The 1948 South Korean Constitutional Assembly election took place on 10 May 1948. It was held under the American military occupation, with supervision from the United Nations, and resulted in a victory for the National Association for the Rapid Realisation of Korean Independence, which won 55 of the 200 seats, although 85 were held by independents. Voter turnout was 95.5%.

Background
The elections were a milestone in Korean political history. The Korean people had not previously experienced democracy under written constitutional rule; the very foundation of South Korean politics were still under construction and were unstable. The elections would lead to a constitution, roughly based on the constitution of the United States, and establish democracy in South Korea.

In 1948, the subject of an election of any kind in South Korea was an issue worldwide. On 8 and 9 March 1948, UN delegates from Australia, Canada, India, and Syria expressed their doubts and some complete rejection of the elections on 10 May 1948 for South Korea. The U.N. delegates were concerned by Korea's political maturity at the time, feeling that the elections might not validly express the popular will in a country which had only been independent for four years. Some Korean politicians, such as Kim Koo and Kim Kyu-sik, denounced the election as it would dash the hopes of reunification with North Korea. However, a vote in the South Korean Interim Legislature on 10 March ruled 40 to 0 in favor of holding the election.

The elections were originally intended to be held throughout the Korean peninsula, but Soviet Union forces and Kim Il-sung refused the UN supervisors entry into North Korea for the elections. They were therefore held only in the US-administered territory, making the elections a purely South Korean event. Because of this, Kim Koo and Kim Kyu-sik denounced the elections as they would dash hopes of reunification with North Korea, but could not prevent them from happening. The voters elected members of a constitutional convention, which then voted on the constitution and re-convened as the national legislature to elect the president. At the proceedings, they left one hundred seats open in the Constituent National Assembly for North Koreans to vote on when they were able.

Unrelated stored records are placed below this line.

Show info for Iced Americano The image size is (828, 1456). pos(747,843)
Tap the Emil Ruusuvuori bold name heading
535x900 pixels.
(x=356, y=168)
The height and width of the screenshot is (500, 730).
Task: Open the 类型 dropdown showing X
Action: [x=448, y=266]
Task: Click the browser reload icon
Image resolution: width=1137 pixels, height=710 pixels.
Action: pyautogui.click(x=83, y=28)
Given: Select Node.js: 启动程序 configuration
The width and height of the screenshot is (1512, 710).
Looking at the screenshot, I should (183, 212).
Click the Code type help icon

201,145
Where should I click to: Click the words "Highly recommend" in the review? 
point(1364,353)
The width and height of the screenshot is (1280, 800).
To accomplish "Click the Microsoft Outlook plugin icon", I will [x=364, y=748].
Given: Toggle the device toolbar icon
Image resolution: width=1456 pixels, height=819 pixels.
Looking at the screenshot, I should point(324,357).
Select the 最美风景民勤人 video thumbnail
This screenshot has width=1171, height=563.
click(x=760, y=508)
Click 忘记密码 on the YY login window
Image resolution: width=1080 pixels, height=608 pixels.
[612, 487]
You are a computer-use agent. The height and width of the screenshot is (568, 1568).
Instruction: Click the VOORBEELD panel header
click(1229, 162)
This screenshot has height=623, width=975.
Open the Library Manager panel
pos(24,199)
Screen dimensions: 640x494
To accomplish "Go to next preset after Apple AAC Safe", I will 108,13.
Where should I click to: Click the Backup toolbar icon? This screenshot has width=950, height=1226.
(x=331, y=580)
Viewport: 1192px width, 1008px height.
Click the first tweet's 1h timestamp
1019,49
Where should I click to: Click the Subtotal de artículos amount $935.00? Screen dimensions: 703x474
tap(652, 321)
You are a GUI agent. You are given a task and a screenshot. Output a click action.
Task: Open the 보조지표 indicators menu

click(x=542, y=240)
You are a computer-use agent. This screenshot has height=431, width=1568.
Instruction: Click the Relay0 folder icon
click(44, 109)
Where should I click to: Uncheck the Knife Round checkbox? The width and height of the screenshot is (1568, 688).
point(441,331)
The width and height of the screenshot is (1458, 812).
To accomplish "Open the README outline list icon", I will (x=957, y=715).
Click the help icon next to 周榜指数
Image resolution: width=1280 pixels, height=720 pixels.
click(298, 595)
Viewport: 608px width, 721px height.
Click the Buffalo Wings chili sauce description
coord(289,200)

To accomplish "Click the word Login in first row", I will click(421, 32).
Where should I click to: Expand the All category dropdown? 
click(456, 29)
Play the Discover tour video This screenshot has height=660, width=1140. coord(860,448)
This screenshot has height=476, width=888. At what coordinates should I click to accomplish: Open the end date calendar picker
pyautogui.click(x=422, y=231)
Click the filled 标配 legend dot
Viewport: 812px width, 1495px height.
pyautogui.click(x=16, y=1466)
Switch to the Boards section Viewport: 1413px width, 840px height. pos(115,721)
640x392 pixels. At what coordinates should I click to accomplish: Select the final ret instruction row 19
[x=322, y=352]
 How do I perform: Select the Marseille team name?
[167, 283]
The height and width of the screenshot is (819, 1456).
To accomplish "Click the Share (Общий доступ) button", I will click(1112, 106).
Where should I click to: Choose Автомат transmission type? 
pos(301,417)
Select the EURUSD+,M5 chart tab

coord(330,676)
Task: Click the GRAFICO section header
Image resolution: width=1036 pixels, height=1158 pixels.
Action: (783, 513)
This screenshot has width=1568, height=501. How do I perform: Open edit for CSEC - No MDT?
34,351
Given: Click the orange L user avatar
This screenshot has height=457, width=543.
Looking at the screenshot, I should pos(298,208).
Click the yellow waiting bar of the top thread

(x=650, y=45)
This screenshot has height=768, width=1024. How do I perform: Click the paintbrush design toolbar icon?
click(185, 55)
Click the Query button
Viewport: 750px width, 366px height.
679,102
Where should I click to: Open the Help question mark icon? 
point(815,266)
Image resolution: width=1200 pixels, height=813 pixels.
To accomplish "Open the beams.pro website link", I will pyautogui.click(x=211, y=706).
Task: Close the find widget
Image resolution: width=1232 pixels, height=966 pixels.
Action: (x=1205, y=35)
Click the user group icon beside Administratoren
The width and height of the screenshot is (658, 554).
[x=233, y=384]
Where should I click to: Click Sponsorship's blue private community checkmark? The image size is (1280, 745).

The election system corresponded to the same limited system that had been established under the Japanese. In larger towns, only landowners and taxpayers could vote, while in small towns, elders voted on behalf of everyone else.

The elections were marred by terrorism resulting in 600 deaths between March and May. In April, North Korea, supposedly in an effort to delay the elections, sponsored a unity conference in Pyongyang to promote reunification of the two Koreas, which both Kim Koo and Kim Kyu-sik attended. The conference was inconclusive towards any upcoming reunification, and did not delay the elections.

The people of Jeju island saw the election as a unilateral attempt by the United States military government under the flag of United Nations to separate a southern regime and to employ its first president Syngman Rhee, The Jeju uprising occurred, during which tens of thousands of Jeju people were killed.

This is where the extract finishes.